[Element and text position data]
__________
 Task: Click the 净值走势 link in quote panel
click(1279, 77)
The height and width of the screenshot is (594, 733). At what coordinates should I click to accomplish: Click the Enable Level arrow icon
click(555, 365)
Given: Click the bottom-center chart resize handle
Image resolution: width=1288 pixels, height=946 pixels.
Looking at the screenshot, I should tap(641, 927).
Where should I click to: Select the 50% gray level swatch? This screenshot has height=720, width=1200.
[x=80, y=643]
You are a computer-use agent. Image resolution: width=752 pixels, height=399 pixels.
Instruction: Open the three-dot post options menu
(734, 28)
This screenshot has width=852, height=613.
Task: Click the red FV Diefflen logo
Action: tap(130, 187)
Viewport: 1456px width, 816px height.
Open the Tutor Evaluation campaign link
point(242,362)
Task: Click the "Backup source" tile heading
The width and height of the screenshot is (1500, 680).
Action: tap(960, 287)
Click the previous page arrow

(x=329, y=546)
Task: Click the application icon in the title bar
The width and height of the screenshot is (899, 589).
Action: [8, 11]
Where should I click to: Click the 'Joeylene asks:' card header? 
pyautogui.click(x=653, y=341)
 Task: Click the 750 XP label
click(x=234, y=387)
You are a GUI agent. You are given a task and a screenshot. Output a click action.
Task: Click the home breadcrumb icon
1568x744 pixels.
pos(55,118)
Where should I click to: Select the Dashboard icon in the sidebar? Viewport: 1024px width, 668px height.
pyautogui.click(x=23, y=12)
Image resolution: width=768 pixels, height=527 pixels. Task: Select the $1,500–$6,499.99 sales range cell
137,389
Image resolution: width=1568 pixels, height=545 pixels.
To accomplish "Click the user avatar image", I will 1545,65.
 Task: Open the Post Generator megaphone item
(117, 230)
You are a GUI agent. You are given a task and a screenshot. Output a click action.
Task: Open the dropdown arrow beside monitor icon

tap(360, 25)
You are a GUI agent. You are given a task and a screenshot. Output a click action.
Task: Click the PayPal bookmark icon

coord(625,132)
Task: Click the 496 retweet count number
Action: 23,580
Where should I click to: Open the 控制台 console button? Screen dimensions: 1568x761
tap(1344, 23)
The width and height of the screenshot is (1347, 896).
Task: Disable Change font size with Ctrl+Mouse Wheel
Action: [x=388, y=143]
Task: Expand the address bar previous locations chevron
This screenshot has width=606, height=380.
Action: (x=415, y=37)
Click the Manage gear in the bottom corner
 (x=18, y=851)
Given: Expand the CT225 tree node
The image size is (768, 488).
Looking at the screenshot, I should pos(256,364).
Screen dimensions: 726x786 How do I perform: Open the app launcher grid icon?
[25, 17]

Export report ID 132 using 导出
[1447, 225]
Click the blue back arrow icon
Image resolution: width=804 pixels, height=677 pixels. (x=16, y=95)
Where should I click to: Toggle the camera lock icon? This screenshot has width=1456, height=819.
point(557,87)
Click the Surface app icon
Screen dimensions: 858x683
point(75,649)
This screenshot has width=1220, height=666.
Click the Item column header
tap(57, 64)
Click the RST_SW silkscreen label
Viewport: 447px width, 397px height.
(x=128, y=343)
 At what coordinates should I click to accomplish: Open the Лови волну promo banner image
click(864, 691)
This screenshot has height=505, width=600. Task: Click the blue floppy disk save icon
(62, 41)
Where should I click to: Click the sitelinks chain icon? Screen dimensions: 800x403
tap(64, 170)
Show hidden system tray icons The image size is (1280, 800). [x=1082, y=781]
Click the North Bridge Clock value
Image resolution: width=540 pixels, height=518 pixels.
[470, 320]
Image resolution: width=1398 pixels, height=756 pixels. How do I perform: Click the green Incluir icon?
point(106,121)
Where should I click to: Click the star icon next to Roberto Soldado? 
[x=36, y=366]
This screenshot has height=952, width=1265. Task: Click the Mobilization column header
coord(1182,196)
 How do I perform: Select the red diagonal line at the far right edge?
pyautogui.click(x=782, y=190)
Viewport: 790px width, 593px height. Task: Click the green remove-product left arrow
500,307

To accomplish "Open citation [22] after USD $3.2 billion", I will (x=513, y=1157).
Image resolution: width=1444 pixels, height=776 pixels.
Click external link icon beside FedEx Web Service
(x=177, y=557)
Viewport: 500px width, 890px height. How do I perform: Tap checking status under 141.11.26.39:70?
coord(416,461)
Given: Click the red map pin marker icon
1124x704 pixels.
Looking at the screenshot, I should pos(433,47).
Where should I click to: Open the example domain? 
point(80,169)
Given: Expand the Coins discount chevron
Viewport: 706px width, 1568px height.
__________
[Task statement] Please pick out and copy every line above that contains the string "coordinates", matching case exactly.

[Exercise output]
The height and width of the screenshot is (594, 733). At what coordinates should I click to accomplish: Click the Enable Level arrow icon
 At what coordinates should I click to accomplish: Open the Лови волну promo banner image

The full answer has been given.